My photo
Waiting in Joyful Hope

The morality of mega-salaries

A reader wrote to ask the following question:

Recently I've learned that the CEO of our company has a salary of 900k,
and received a bonus of 1.8 million! I'm not proposing a communist system would be better, but something about that seems out of whack. I mean, what the heck could the guy be doing each day that merits that reward? Yes, yes, other CEOs make more but...

It seems to me there are two questions at stake here: (1) whether or not such a reward is merited in this case, and (2) whether it is *ever* just for *anyone* to earn that kind of money.

Regarding the first question, we need to remember that in a capitalist society the price of a good is determined by the forces of supply and demand, and not as a measure of their intrinsic worth. Air has more intrinsic worth than champagne, but we pay plenty for the latter and nothing for the former, because while the demand for air is high (and inflexible!) there is plenty of it all around us. The supply is much greater than the demand, with no delivery costs — and so, it is free.

--- Data ---
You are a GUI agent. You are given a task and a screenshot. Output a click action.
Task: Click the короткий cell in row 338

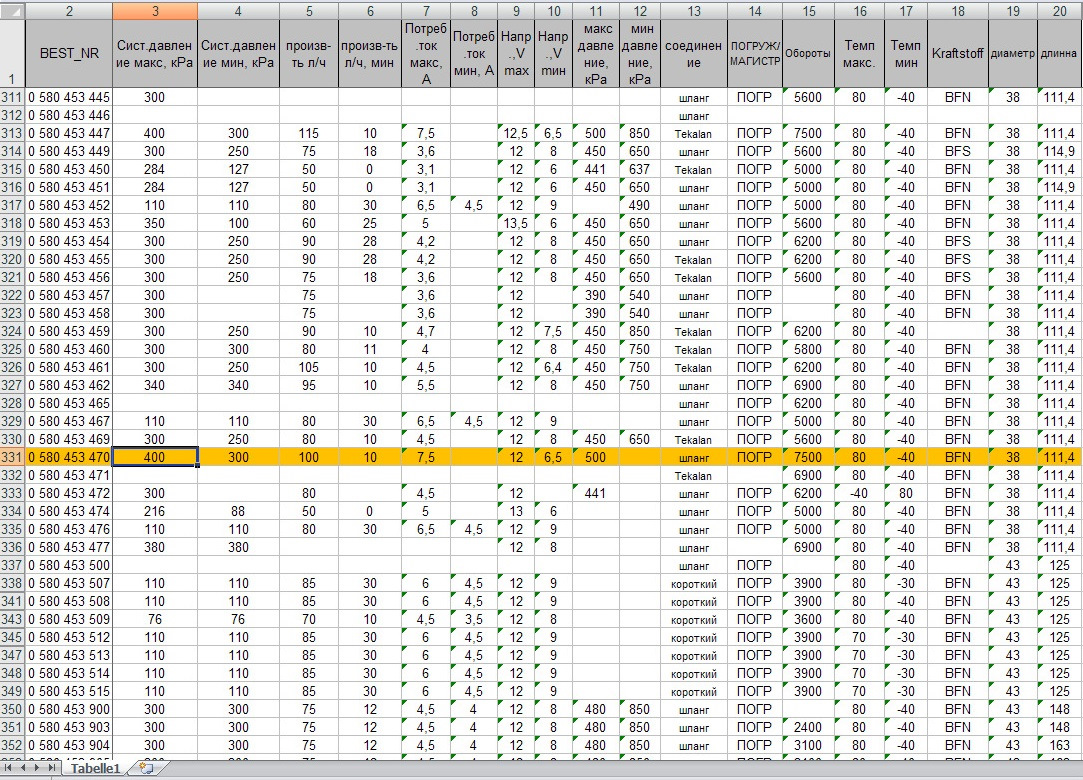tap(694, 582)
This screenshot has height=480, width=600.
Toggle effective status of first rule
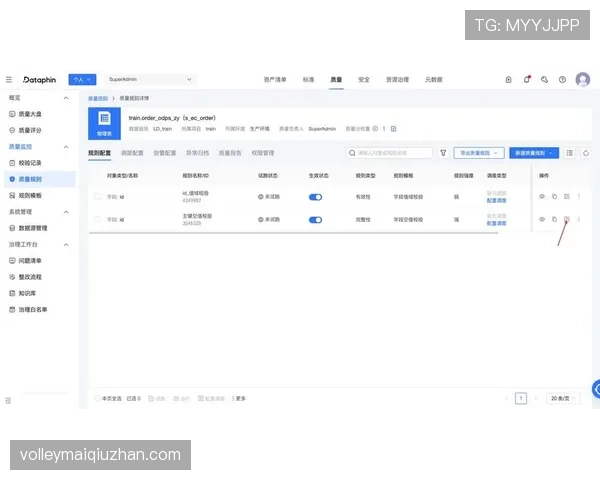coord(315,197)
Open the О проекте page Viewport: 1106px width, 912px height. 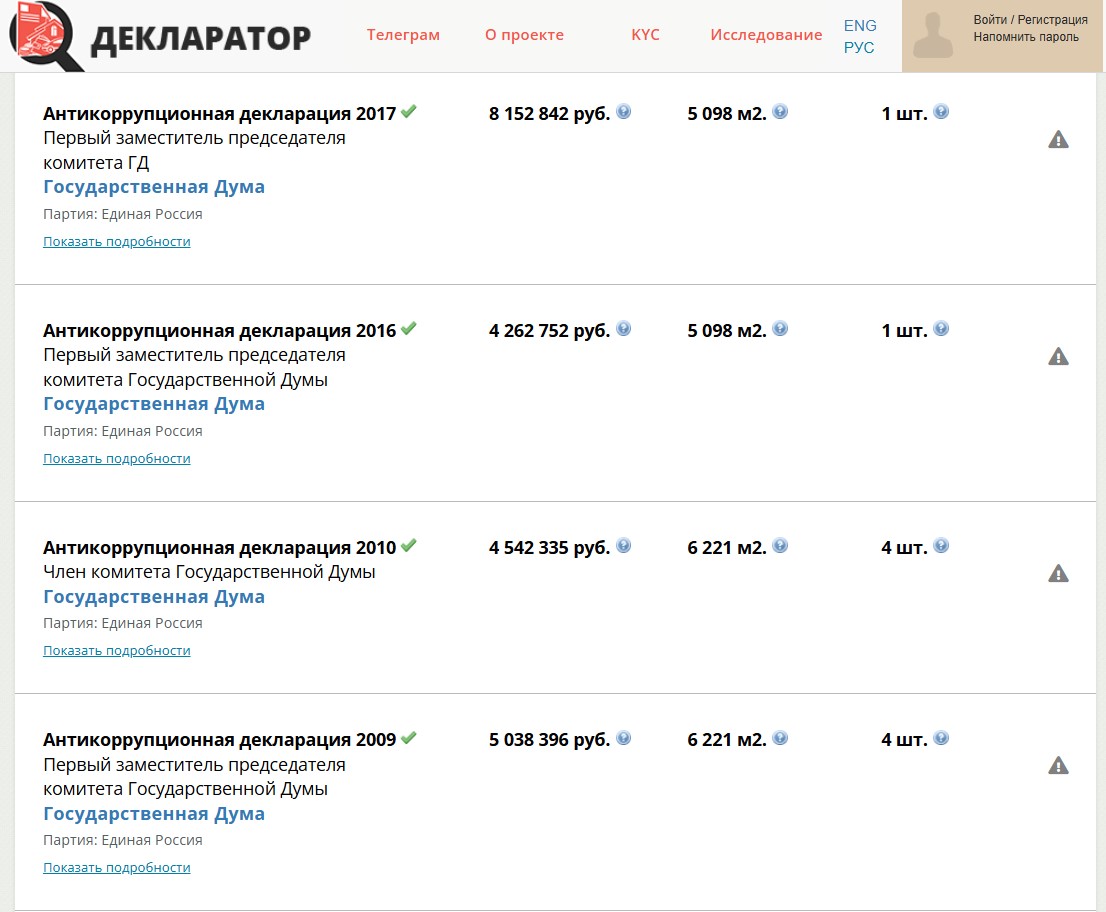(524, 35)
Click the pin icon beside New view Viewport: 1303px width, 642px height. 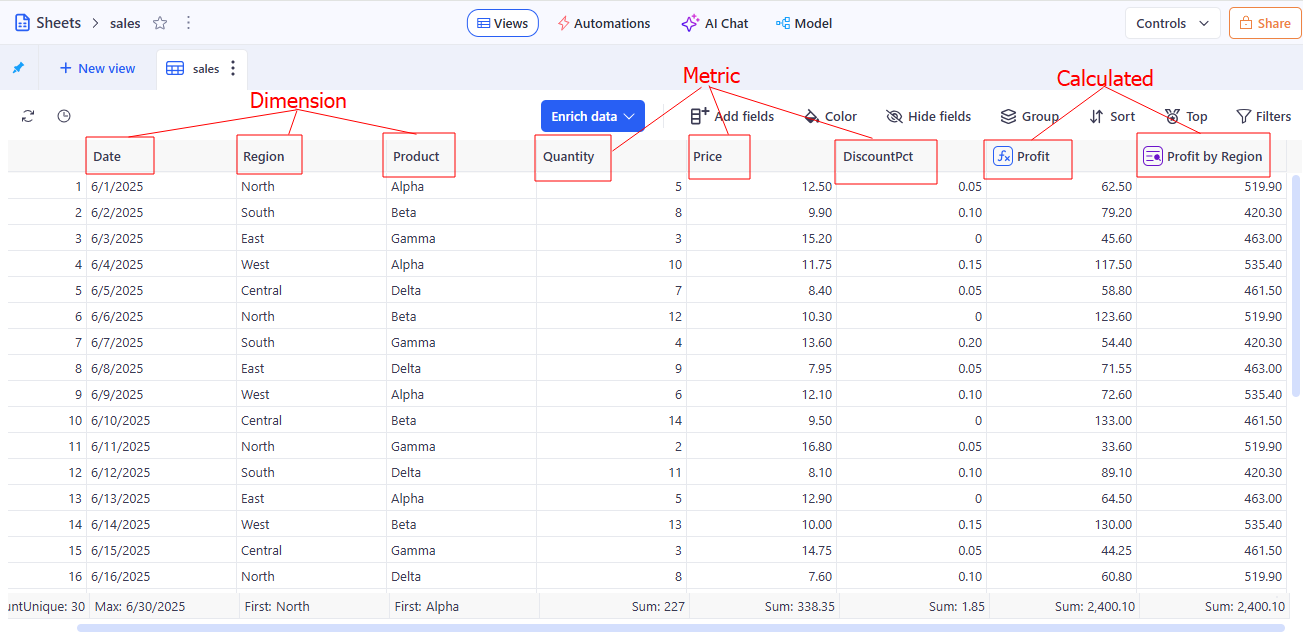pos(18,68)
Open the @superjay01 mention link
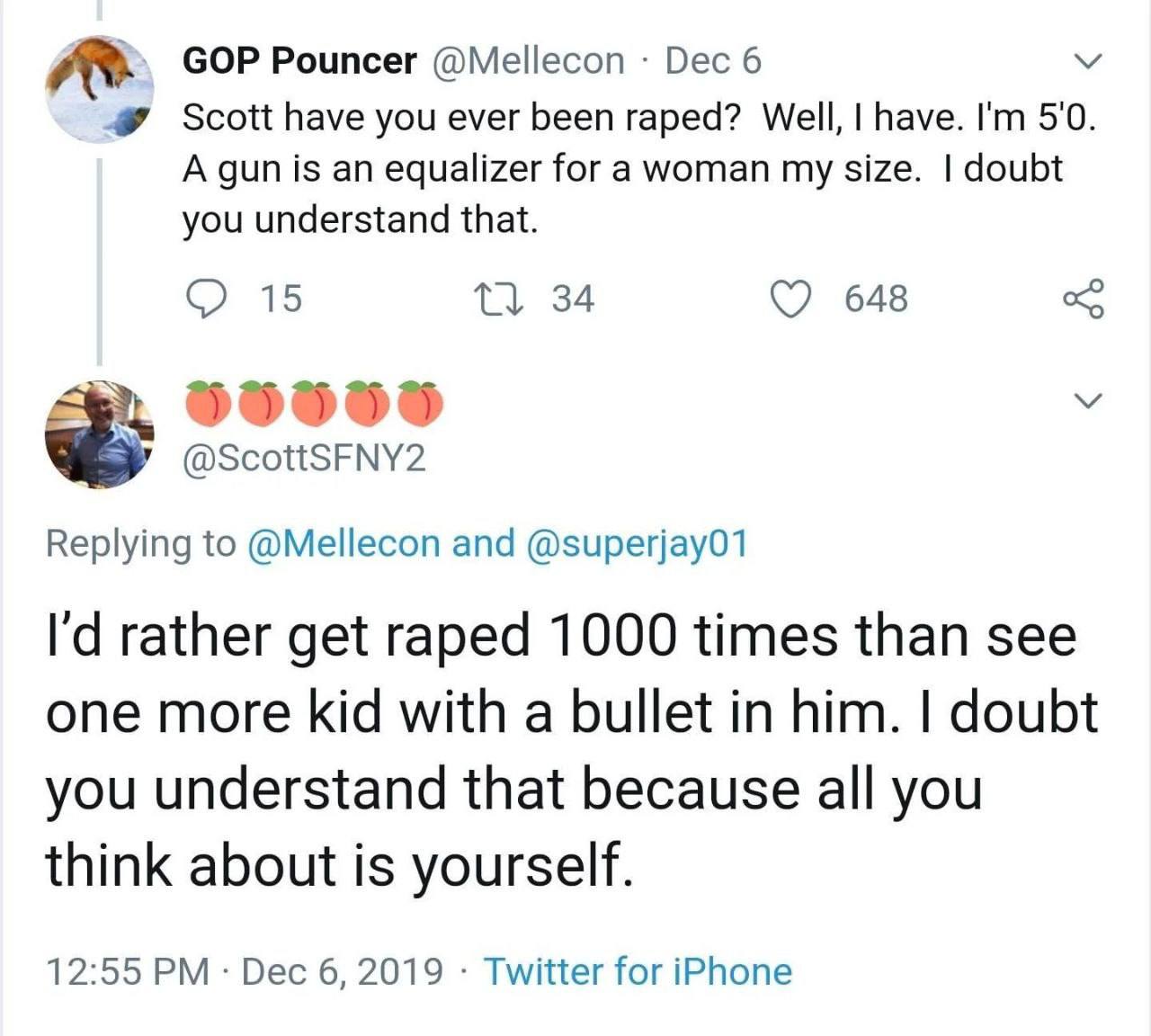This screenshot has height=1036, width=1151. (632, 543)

--- Work order ---
In the post on the morality of mega-salaries, what determines the price of a good in a capitalist society? The data comes from a separate source, unrelated to this text.

--- The answer ---
The forces of supply and demand determine it, not the good's intrinsic worth.